WCOLtd said:
I have this curiosity about how easy or difficult it has to be to find out everything that is in a person's blood. Through all the tools we have available today, would it be possible to find out what is in our blood? From TSH to blood sugar, to cholesterol, isn't there a simpler way of finding out what a person's levels are than going to the hospital, having your blood drawn and waiting a few days? Why can't devices that allow us to check our blood sugar also test levels of iron, lead and calcium and whatever else? Is it possible to do all these blood tests on a compact device?
Much of blood testing is done in an
indirect manner, which can involve
many different types of complex procedures. The specimen must often be manipulated and may need different control measures- it can get laborious, lengthy and very exacting, multiple procedures may be required. Thyroid testing usually involves 2 separate assays for T3 and T4, and even the methods and scale range is dependent upon the particular lab that is testing and the specimen itself changes the procedure. Heck, some labs have their *secret* recipe dyes for staining slides (another diagnostic method is simple light microscopy). Though, testing for iron levels is more straightforward, when I was pregnant they often pricked my finger during visits and a nearby machine give results on the spot. Also, a blood sample from one area of the body does not guarantee that the composition is uniform throughout the body at that moment. The composition can vary and depend on other factors (like time of day, intake of food/fluids, etc.).
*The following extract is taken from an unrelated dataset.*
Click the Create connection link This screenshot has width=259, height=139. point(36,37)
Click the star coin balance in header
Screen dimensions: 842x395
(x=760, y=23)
If it were actually possible to place some methods of testing on one compact device: An affordable compact device like this would make testing for deadly diseases like malaria, sleeping sickness, and ebola in third world countries much more accessible and affordable. It is not uncommon for travel time, self-denial, affordability, and many other reasons to put off a person even when they are
very, very sick (in any country, really). But, if dispersed heavily enough that most of these people had at least a community or familial access to the devices, then positive results from the device would most certainly motivate them to seek treatment. I recently watched a documentary where a young mother did not seek treatment until after at least a week of watching her infant display signs of sleeping sickness, he was near death upon arrival. Any disposable device like this will have a much higher error/failure rate than a lab, which carries a liability so risky that most westernized nations would not even bother, but if it is the only real option to save lives, then I can see it being valuable in this case. It would allow for a quicker intervention of deadly diseases (increasing survival chances), which prevents transmission and make it easier to identify more exact locations of outbreaks in an area - if used for that alone, could save hundreds of thousands of people all over the world each year. I would rather these people receive such a device first. I have the time to wait. Too many do not. If it were remotely easy to make some types of blood testing compact, then we would see it being used in areas such as this (there are a lot of people working on these problems).